--- Data for review ---

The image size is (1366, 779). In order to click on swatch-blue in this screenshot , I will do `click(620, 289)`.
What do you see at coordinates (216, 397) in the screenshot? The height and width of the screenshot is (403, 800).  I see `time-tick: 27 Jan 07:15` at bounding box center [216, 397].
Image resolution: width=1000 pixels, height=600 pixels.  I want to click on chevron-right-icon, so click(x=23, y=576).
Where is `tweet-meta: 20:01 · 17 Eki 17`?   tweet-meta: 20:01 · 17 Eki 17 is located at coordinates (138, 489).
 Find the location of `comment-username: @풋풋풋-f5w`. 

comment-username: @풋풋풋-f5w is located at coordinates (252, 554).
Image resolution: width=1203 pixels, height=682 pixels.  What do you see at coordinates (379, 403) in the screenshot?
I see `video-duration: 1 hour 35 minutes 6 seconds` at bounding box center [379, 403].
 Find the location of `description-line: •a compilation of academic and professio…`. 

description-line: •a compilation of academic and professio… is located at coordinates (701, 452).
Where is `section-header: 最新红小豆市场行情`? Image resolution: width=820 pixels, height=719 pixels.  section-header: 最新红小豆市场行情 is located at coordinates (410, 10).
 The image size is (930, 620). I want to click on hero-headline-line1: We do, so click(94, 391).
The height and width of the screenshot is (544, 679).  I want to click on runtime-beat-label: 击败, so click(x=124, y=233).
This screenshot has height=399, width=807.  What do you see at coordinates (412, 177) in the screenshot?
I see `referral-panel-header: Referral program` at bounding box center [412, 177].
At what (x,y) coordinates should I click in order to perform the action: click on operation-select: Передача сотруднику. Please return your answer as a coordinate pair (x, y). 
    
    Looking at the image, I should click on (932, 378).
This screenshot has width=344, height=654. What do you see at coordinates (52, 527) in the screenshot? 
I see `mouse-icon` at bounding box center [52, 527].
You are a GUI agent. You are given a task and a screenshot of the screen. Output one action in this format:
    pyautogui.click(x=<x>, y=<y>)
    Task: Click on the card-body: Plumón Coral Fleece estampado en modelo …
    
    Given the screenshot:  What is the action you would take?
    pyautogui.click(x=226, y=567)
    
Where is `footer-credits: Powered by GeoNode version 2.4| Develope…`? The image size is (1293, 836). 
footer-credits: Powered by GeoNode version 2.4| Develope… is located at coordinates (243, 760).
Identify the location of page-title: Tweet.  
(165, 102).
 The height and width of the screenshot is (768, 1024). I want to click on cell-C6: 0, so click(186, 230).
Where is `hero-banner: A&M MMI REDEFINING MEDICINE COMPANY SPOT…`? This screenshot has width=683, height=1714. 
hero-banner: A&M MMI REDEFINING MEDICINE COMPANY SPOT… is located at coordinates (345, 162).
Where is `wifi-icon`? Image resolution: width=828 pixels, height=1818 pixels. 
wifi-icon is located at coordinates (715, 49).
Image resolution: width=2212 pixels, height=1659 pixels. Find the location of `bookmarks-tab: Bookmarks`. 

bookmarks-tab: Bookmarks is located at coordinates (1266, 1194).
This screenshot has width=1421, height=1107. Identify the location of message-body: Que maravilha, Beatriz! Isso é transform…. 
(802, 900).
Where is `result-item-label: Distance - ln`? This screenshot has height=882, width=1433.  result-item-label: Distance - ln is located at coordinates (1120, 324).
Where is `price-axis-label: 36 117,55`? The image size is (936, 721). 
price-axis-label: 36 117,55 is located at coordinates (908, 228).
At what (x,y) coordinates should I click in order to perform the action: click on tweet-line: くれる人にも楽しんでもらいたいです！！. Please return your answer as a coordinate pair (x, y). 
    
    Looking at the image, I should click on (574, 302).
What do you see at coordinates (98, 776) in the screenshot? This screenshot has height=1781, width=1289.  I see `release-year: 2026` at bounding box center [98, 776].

---

**Work order:**
Please gather every line of the listing above that contains the string "banner", and copy each one out.

**Solution for this task:**
Where is `hero-banner: A&M MMI REDEFINING MEDICINE COMPANY SPOT…`? This screenshot has width=683, height=1714. 
hero-banner: A&M MMI REDEFINING MEDICINE COMPANY SPOT… is located at coordinates (345, 162).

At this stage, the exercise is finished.